A most interesting quote from President Barack Obama appeared in the news on Thursday.

Asked by the host of National Public Radio’s “Marketplace” program about Solyndra, the cylindrical solar panel manufacturer that received hundreds of millions of dollars in federal loans and was touted by the president as a “model” for the new “green economy,” Obama replied that “Obviously we wish Solyndra hadn’t gone bankrupt. Part of the reason they did was the Chinese were subsidizing their solar industry and flooding the market in ways Solyndra couldn’t compete. But understand, this was not our program per se.”

The statement is remarkable in part because it was prompted a tough question from someone at National Public Radio, a famously genteel news organization usually disinclined to bring up such embarrassing matters to this president. The question was framed as delicately as possible, delivered with that soothing public radio voice, and there was no derisive snort at the answer, but by NPR standards it was a remarkable act of lese majesty nonetheless. We wish the host much luck with his next employer.

It is obvious that Obama wishes Solyndra hadn’t gone bankrupt, given that even Jon Stewart couldn’t resist mocking him about it, and not at all surprising that he would blame the Chinese. What’s striking about the statement, however, is that “per se” affixed to the end.

“Per se” is one of those phrases that immediately arouses the suspicion of an alert listener. One usually hears it at the end of such sentences as “I don’t think you’re fat, per se,” or “I didn’t run over your dog, per se.” Some clarification of what the speaker means by “per se” should always be demanded, except apparently by members of the news media.

Obama helpfully explained that “Congress, Democrats and Republicans, put together a loan guarantee program because they understood, historically, when you get new industries, it’s easy to raise money for start ups, but when you want to take them to scale oftentimes there’s a lot of risk involved, and what the loan guarantee program was designed to do was help get start up companies to scale.” So he apparently means by “per se” that it was actually a program of Congress, Democrats and Republicans, and they should be the ones that even Jon Stewart is ridiculing. He might as well have noted that it was also a program of the Department of Energy, an agency established during the administration of Jimmy Carter, and that his already much-maligned predecessor should therefore bear the blame.

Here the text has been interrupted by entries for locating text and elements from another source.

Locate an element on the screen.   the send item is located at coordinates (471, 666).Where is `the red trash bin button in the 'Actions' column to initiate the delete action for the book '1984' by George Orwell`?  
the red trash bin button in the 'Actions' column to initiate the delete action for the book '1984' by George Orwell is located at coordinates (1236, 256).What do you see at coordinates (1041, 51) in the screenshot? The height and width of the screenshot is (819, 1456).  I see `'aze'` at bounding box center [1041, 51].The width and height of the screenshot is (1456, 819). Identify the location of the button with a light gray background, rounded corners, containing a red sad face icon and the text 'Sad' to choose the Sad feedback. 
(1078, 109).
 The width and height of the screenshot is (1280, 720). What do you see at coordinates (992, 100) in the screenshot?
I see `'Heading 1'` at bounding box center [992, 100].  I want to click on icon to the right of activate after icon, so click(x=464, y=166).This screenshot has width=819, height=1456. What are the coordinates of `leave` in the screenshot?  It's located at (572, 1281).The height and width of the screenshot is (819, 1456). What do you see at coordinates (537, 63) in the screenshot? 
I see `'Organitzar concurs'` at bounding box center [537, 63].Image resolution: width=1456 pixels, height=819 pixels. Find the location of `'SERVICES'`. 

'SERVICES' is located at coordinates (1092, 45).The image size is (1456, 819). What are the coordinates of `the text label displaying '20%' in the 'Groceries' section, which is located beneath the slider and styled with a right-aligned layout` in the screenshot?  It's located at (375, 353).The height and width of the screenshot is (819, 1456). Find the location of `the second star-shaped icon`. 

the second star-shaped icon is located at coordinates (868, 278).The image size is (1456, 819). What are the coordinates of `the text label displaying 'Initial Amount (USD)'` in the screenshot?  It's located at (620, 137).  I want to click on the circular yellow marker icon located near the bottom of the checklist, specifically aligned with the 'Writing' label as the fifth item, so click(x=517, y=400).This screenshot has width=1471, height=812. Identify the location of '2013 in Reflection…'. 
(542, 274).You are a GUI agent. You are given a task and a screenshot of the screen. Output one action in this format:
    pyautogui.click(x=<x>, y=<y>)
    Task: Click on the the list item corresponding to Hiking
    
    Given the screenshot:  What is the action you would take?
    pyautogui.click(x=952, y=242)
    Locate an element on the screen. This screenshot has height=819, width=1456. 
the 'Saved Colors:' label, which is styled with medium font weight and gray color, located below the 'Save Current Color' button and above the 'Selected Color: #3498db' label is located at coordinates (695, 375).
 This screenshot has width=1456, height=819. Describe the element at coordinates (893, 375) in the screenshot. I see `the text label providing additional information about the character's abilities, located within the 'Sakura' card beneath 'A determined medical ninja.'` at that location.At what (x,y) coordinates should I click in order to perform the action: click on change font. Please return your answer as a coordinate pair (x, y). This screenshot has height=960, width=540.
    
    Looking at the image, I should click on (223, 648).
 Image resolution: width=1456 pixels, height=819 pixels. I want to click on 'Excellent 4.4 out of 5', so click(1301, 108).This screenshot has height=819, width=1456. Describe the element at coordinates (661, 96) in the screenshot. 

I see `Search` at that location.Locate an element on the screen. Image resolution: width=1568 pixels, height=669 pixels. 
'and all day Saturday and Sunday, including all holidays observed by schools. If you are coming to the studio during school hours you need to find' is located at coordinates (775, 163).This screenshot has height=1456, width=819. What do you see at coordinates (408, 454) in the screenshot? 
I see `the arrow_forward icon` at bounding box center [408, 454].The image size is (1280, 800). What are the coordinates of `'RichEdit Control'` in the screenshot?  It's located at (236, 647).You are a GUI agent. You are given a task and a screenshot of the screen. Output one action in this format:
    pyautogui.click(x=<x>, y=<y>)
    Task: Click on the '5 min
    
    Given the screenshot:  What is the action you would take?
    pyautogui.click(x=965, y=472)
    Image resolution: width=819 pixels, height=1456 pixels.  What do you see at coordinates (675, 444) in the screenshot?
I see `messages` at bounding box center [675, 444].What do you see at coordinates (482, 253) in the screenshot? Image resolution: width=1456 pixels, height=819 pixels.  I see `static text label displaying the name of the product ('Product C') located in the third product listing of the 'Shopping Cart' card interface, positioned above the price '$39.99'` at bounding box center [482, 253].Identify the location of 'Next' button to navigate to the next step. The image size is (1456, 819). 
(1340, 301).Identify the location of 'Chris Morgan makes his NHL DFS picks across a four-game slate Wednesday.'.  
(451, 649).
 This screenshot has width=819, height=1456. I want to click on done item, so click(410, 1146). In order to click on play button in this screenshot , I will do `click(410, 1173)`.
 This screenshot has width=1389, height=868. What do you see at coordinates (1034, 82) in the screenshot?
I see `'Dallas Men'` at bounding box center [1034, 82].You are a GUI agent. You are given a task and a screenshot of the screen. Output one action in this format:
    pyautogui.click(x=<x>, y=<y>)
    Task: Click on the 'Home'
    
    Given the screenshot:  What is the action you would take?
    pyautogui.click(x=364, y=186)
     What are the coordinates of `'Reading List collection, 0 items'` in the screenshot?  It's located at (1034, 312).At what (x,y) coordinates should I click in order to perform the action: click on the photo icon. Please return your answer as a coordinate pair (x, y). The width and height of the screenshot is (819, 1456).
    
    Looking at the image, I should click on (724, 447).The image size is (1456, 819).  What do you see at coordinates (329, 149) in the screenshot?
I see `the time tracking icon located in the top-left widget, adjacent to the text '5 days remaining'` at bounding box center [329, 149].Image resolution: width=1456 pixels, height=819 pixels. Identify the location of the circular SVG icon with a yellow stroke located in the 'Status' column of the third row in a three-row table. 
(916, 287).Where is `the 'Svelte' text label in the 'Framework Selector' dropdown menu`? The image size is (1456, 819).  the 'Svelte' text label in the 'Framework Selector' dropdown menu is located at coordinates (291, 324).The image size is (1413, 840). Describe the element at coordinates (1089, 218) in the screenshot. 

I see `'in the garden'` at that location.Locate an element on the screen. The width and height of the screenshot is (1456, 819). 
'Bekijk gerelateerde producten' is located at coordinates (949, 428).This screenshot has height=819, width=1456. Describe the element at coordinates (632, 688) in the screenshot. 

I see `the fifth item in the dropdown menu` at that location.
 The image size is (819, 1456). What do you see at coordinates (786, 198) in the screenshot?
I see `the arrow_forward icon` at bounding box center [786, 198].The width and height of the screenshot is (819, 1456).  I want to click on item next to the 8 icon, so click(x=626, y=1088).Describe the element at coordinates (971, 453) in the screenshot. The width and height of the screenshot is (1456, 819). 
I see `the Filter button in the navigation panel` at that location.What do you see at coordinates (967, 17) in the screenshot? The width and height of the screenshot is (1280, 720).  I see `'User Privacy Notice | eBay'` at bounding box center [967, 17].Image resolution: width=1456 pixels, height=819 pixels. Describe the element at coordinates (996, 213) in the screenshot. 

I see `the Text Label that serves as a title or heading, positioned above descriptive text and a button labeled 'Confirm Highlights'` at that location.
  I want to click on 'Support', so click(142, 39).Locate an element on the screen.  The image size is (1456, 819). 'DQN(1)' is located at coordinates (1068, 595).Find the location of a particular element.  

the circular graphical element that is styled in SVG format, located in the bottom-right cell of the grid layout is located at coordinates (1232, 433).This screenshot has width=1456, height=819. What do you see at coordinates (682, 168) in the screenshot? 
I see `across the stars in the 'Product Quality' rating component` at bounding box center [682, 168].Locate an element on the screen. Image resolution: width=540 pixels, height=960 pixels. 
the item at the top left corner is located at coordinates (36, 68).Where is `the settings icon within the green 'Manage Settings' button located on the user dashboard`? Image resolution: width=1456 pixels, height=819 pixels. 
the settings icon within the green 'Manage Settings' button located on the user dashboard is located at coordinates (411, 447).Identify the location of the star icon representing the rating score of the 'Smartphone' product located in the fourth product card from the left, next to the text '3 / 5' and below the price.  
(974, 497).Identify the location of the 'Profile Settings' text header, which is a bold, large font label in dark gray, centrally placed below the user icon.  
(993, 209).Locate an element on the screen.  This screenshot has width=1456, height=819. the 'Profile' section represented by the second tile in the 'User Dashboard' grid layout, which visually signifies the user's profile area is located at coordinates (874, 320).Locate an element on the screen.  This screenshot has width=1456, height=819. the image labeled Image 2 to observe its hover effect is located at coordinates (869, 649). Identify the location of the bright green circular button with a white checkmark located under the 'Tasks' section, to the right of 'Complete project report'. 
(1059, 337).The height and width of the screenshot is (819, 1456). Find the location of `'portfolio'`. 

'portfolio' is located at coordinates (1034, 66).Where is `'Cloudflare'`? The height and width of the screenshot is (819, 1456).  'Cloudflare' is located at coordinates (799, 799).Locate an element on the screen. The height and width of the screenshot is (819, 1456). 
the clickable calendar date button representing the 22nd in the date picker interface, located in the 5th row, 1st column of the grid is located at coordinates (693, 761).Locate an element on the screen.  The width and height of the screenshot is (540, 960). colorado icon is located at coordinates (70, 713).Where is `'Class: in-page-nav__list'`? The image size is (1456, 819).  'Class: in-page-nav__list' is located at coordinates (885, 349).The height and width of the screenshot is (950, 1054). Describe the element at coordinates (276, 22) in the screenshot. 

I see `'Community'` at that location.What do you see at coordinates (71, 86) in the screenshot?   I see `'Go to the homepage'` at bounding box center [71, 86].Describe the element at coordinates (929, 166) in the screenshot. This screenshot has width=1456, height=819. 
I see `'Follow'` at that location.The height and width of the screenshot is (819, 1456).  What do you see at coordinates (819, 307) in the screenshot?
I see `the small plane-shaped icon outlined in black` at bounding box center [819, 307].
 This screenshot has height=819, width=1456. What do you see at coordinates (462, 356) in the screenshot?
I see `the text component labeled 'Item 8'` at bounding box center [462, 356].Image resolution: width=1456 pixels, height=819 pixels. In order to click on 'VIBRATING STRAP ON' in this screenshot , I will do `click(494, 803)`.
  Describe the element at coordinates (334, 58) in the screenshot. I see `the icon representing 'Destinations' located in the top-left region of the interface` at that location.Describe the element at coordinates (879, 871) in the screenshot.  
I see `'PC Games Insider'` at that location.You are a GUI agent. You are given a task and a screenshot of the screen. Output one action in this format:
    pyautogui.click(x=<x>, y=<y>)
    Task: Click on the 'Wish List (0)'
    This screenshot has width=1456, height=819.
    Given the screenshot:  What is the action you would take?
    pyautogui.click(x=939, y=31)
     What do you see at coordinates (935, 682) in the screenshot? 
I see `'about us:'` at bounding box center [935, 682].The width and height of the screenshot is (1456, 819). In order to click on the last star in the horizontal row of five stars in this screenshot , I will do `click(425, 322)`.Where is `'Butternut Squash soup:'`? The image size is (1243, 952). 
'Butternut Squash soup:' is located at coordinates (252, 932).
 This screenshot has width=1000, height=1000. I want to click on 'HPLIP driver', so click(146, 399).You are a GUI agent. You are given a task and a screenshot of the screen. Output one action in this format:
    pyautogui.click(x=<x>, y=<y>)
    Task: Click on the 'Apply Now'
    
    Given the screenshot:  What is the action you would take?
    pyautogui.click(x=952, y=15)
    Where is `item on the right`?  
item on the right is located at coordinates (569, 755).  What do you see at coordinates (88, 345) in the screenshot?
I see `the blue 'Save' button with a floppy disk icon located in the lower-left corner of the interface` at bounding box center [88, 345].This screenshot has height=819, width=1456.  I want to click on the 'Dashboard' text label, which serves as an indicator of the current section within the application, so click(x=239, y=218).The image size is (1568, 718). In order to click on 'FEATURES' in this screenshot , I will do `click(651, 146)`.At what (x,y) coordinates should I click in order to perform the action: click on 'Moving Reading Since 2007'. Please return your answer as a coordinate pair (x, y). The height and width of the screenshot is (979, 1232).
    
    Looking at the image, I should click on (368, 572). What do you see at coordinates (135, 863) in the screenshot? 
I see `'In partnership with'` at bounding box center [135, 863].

Such a “per se” obscures a few key points. The funding for the Solyndra loans came not from some long-ago act of Congress but from the stimulus package that Obama was once eager to claim as his program, a point that he reiterated when he gave a much publicized speech at the Solyndra factory in happier times and told the adoring crowd that “Through the Recovery Act, this company received loans and expanded its operations. This new factory is the result of those loans.” The funding was also approved by Obama’s appointees at the Department of Energy, over the objections of the career civil servants there, and had been wisely rejected by the previous administration. Also, while it might not have been his program, per se, those were definitely his campaign bundlers who were getting the loans.

There’s no wondering why Obama would want to distance himself from the Solyndra fiasco, but it remains a mystery why he stubbornly clings to the rest of his failed “green jobs” policies. Solyndra is but one of several heavily-funded “green” projects hat have gone bust, from Ener1 to Beacon Power to the Chevy Volt, and it’s going to take a lot of per se to revise that history.